Analytic Partners’ President, Nancy Smith, explores the similarities between the US Presidential Election and Predictive Analytics.
As we all prepare for a big changing of the guard in US politics, it is worth considering how and why the pollsters got their election forecasts so spectacularly wrong, and how that relates to the data driven marketing and predictive analytics industry as a whole.
There has been a variety of finger-pointing for poor election forecasts including poor mobile polling, people lying to pollsters, sampling errors, systematic bias, people just plain refusing to pick up their phones, to poor measurement metrics.
To me, it comes down to a turn of phrase coined during a previous Clinton campaign: It’s the data, stupid.
The election polling was a great example of letting bad data drive without an examination of bias. There's an art and science to any modeling and forecasting and most of the pollsters clearly got it wrong. Part of the art is dealing with poor data, with biased data, with incomplete data. Your science may be solid, but without the skillset, foresight, and willingness to question the data going in (the art), your algorithms (the science) are destined to provide inaccurate results.
We see much of the same issue within the data-driven analytics space, where data – big and small – may be biased and lead to bad decisions, and even worse, like our recent presidential election, bad forecasts. For example, recently Multi-touch Attribution and Marketing Mix Modeling have been the source of much debate. Much of that debate and discussion is focused on the capability, methodology, technology and practical application. Unfortunately, this debate misses a critical ingredient for any robust analysis – the data. This occurs largely because we assume that data granularity and accuracy is sufficient without enough scrutiny.
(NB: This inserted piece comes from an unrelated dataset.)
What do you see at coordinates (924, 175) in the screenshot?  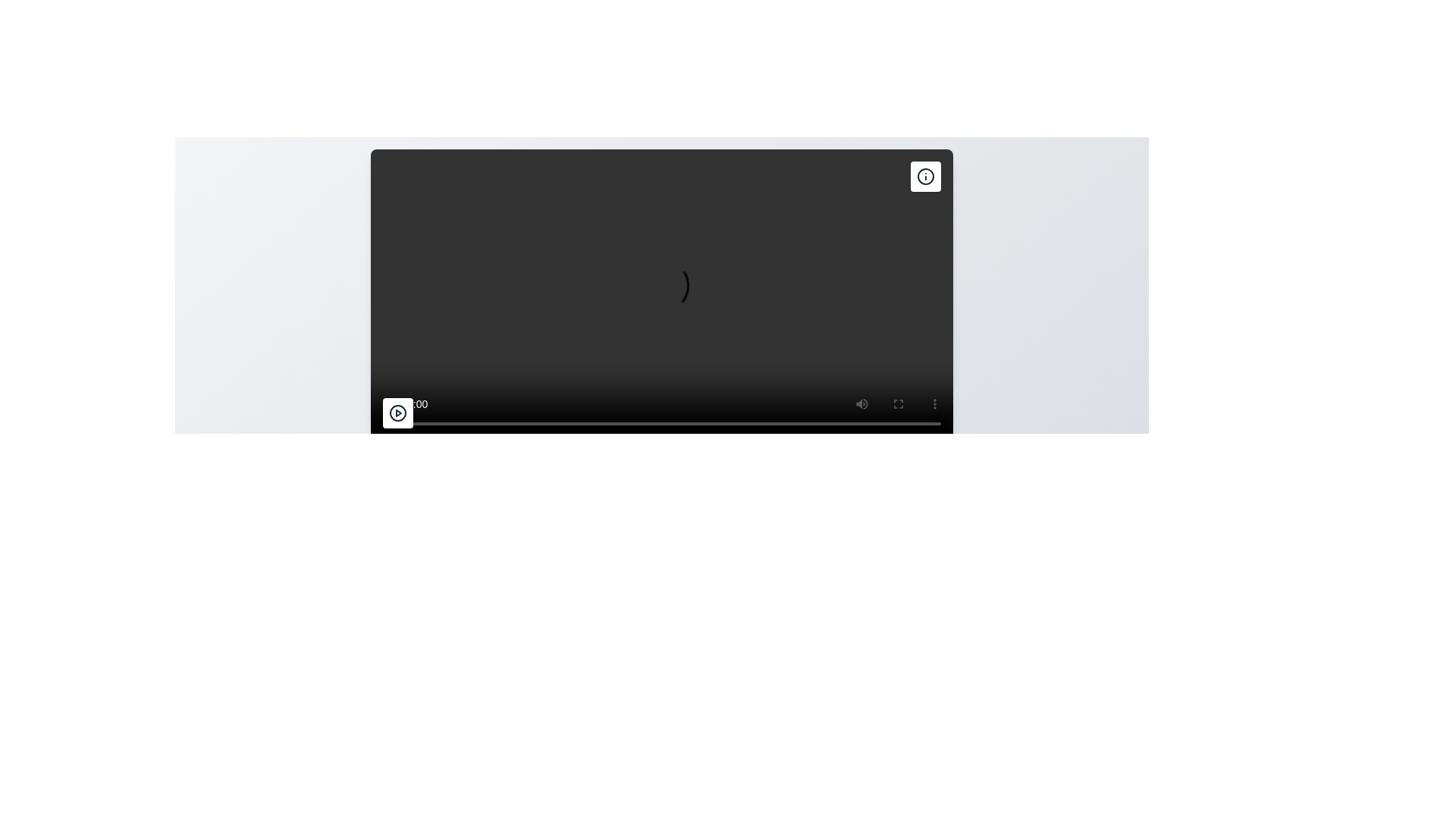 I see `the Circle element within the SVG graphic that represents an 'info' icon located at the top-right corner of the interface` at bounding box center [924, 175].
Data robustness is often overlooked or taken for granted resulting in poor results despite the most advanced scientific methodologies and sophisticated analytic professionals and data scientists applying the results. Data robustness can be determined based on its comprehensiveness, depth, consistency and accuracy. Here are a few questions you should be asking in order to vet your data robustness and ensure your analysis will produce a strong and accurate result:
- Is my data comprehensive or am I missing key customer segments or channels?
- Is the data that I have access to sufficient to answer my key questions?
- Has my data been selected objectively, is it random?
- Is my data based on projections, or estimates that may impact accuracy?
- Is my data consistent – either from the same source, or consistent over time?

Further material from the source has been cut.